**WORK TO COMPLETE**
Exactly the lines below from the one with "At what coordinates should I click to accomplish: Open" up to and including the one with "The height and width of the screenshot is (870, 912)." make up the answer, with nothing else added.

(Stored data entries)
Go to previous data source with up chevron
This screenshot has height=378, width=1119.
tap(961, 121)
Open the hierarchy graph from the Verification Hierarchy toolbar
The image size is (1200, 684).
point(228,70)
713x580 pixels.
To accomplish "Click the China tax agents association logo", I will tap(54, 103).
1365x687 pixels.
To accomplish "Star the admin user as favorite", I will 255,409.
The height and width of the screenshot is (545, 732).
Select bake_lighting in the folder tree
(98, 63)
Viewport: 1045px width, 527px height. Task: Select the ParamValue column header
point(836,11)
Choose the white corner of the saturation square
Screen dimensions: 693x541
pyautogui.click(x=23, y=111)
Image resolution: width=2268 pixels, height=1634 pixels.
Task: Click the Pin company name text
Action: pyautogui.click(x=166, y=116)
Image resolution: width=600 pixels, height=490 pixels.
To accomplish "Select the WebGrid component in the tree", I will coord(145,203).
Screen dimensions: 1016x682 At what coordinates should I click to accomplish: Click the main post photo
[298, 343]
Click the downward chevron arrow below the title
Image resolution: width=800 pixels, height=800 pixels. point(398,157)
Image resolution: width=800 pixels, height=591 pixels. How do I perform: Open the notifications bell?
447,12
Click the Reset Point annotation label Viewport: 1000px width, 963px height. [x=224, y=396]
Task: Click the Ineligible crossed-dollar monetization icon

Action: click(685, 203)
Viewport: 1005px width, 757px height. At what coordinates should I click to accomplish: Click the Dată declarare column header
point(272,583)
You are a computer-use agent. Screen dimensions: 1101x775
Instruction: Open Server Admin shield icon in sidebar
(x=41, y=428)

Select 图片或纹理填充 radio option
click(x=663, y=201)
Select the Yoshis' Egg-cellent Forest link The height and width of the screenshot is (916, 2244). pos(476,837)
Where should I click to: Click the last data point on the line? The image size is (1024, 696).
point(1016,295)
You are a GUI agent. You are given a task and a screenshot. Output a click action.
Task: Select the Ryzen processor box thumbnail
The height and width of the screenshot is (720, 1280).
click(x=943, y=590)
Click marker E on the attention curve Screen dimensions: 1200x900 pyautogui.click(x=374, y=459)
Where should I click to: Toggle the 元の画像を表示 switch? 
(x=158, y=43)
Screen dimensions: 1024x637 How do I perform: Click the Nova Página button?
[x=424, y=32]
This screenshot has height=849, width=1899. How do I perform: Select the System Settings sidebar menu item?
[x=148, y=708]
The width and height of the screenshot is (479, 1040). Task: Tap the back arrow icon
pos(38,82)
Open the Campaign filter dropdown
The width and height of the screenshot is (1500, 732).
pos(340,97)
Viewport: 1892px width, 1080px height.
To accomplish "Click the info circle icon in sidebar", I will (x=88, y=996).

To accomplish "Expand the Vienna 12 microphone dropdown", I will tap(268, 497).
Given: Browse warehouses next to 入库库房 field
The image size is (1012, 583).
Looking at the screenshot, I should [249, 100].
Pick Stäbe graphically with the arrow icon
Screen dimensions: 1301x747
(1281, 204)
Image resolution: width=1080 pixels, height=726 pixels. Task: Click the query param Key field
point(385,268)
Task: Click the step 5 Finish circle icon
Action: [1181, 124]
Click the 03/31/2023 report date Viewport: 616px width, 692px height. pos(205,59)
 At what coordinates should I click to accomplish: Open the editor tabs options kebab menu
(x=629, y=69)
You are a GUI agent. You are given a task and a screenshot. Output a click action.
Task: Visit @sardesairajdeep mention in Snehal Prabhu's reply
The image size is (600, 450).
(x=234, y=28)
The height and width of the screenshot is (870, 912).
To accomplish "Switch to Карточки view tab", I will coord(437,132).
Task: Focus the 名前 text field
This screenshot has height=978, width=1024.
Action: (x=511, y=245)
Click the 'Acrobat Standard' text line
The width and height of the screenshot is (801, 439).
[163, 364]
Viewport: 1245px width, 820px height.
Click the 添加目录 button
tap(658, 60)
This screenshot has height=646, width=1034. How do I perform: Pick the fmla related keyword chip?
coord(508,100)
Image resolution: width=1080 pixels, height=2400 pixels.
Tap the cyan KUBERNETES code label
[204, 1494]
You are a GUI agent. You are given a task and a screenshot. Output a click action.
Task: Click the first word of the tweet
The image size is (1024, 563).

**TASK RESPONSE**
 At what coordinates should I click to accomplish: Open the editor tabs options kebab menu
(x=629, y=69)
You are a GUI agent. You are given a task and a screenshot. Output a click action.
Task: Visit @sardesairajdeep mention in Snehal Prabhu's reply
The image size is (600, 450).
(x=234, y=28)
The height and width of the screenshot is (870, 912).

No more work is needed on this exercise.